* WHAT IS EXPECTED: Report every line of the listing below in which the string "item" occurs.

* THE RECORDS:
________________

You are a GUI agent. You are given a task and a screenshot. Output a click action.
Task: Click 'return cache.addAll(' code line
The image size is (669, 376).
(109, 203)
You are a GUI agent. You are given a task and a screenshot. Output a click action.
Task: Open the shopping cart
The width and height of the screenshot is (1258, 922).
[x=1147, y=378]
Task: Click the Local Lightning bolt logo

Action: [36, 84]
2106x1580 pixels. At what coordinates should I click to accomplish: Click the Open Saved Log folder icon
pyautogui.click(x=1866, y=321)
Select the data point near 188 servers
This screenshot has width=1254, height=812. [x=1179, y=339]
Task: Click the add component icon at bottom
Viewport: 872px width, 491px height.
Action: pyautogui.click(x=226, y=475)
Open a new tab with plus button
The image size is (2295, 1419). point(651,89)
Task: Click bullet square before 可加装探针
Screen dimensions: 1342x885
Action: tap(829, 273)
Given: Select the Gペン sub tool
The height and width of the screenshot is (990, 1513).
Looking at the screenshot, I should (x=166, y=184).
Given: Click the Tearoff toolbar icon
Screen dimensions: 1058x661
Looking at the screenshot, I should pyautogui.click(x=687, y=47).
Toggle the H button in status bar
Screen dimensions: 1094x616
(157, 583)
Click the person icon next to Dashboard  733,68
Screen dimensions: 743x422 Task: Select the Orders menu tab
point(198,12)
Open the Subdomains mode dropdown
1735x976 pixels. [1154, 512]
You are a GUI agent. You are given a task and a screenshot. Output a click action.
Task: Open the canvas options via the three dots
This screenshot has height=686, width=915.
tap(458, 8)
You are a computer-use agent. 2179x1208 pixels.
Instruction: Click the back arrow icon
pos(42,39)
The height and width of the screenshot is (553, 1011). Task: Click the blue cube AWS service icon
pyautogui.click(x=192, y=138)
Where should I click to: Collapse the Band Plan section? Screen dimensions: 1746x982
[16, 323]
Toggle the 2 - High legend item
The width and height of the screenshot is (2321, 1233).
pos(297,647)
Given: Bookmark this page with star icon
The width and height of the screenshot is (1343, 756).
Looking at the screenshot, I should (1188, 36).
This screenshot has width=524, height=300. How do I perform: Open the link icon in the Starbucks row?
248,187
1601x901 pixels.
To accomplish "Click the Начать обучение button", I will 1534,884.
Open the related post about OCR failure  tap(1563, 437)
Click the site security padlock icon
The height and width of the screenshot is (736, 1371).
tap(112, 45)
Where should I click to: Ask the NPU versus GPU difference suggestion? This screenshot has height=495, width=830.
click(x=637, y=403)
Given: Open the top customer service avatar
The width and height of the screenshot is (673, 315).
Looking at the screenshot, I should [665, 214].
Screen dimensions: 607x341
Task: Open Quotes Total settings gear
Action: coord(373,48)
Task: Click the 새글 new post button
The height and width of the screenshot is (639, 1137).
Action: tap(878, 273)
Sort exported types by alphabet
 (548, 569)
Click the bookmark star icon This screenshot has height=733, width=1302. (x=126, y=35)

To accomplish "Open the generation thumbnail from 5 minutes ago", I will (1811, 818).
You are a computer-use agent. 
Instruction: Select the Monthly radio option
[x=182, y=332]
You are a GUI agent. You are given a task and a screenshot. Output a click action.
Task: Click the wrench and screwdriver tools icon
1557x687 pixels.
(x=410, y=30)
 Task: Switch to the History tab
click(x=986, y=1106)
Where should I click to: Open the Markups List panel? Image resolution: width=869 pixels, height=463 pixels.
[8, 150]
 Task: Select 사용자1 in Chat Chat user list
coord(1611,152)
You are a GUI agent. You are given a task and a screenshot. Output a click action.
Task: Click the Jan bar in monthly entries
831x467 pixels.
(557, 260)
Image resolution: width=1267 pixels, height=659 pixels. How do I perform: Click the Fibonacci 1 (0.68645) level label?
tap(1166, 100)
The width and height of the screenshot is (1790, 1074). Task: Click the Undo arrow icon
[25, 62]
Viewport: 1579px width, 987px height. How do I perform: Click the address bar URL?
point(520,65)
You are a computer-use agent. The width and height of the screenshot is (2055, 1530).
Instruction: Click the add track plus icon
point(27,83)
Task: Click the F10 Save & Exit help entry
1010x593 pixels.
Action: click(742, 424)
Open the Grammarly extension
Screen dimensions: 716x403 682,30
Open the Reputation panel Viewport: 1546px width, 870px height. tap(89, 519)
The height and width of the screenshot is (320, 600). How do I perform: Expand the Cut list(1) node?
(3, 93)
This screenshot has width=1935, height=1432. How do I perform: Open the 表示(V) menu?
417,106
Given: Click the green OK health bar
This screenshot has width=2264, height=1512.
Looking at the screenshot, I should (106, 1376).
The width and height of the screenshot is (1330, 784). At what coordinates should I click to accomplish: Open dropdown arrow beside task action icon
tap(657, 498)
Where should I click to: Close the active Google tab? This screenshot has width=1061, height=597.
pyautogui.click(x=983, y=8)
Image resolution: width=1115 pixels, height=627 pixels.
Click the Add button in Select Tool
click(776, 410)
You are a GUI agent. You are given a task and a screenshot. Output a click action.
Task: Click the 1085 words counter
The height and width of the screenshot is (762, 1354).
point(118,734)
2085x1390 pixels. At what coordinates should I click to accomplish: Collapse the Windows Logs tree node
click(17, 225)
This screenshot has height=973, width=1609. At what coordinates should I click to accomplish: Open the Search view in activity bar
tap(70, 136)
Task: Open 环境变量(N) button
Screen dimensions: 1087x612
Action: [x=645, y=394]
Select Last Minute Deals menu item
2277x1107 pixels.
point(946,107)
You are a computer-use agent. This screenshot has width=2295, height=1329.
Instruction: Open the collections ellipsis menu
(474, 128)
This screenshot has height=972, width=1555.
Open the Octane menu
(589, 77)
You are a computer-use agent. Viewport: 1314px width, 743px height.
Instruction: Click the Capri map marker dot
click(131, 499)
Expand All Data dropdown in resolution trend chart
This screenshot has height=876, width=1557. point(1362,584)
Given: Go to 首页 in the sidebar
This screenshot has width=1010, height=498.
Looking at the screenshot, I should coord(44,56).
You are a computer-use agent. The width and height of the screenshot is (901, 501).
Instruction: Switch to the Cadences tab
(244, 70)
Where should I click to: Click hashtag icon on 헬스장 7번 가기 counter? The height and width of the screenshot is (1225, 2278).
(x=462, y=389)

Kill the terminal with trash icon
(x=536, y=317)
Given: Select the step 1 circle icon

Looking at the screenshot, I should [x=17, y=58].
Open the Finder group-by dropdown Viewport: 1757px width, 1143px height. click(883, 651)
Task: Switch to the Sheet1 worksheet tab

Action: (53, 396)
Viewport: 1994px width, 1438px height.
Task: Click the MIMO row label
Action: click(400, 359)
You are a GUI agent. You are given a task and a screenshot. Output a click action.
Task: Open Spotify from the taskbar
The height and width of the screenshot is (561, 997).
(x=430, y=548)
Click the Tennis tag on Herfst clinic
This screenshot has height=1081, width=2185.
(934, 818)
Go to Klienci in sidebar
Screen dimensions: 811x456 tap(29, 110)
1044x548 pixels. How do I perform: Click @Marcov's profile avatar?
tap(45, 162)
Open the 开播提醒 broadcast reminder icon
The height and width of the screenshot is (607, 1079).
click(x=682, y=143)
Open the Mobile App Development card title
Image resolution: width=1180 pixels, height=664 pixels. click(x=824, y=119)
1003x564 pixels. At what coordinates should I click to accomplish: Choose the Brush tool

________________

* RESULT OF THIS EXERCISE:
Toggle the 2 - High legend item
Select Last Minute Deals menu item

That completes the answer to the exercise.